OPINIóN
Actualizado 22/06/2015
Rubén Martín Vaquero

Tómalo María; dámelo Juan; malo te lo entrego, sano me lo das

Después de las lluvias torrenciales del verano del ´68, que desalojaron las reliquias de nuestras cloacas y no encontraron playas debajo de los adoquines, todavía nos quedaron fuerzas y virtud para organizar dos años más la hoguera de la noche cabalística de San Juan. Pero debimos pisar mala hierba o alguien dijo "lagarto" sin morderse la lengua, y el maleficio nos alcanzó a todos. Más nos hubiera valido que las dos noches mágicas hubiésemos salido a recoger manojos de flores para colgarlos a las puertas de nuestras casas.

En la penúltima guardamos los materiales recogidos en las casetas de la Feria de Muestras de la Chinchibarra, abandonadas desde las fiestas de San Mateo del año anterior, y por culpa de unas patatas asadas con algo de descuido; ¡fiesta mayor! los expositores salieron ardiendo como la yesca. Y un remolino de fuego (maldita putaciega) lo devoró todo.

Y en la última falla nuestro desconsuelo movilizó a los hermanos mayores, a los padres y hasta a las amas de casa, que se tiraron a la calle al olorcillo de San Juan. La alegría era general; ¡por fin habíamos recuperado la hoguera de la noche prodigiosa! Sin embargo a nadie se le ocurrió mirar al cielo, aunque hubiera sido necesario... para dar las gracias y evitar el malogro, porque cuando empezó a arder ya era tarde. Las llamas alcanzaron los cables que cruzaban la calle y medio barrio se quedó sin electricidad y sin teléfono.

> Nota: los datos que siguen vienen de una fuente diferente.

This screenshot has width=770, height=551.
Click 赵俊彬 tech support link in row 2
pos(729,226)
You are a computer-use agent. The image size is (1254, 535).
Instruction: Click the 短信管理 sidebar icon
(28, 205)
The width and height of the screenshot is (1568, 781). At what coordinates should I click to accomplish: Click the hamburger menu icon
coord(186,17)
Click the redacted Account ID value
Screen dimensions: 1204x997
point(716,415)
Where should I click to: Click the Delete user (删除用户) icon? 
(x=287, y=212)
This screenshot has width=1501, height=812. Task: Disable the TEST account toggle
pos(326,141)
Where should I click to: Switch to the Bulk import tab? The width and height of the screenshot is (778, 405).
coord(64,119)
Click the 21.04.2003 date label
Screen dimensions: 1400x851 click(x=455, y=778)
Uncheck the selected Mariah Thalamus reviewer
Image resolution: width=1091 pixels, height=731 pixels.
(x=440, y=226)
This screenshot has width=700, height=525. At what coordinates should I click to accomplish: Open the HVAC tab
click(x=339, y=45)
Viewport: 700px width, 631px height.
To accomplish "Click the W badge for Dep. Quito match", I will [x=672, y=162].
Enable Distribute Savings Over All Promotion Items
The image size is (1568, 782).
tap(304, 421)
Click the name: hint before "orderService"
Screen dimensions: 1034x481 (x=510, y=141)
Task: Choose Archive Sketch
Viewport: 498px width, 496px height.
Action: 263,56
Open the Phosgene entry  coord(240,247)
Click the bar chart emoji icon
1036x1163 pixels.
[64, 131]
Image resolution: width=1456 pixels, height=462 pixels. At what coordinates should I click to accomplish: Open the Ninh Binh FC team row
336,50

Nunca volvimos a encender fuego la noche de San Juan y nos sofocábamos viendo en la televisión los incendios que los norteamericanos de L. B. Johnson y de Richard M. Nixon provocaban con napalm en My Lai, Hanoi o en el delta del Mekong, donde las ferias de muestras, las alcantarillas y los cables quedaban lejos.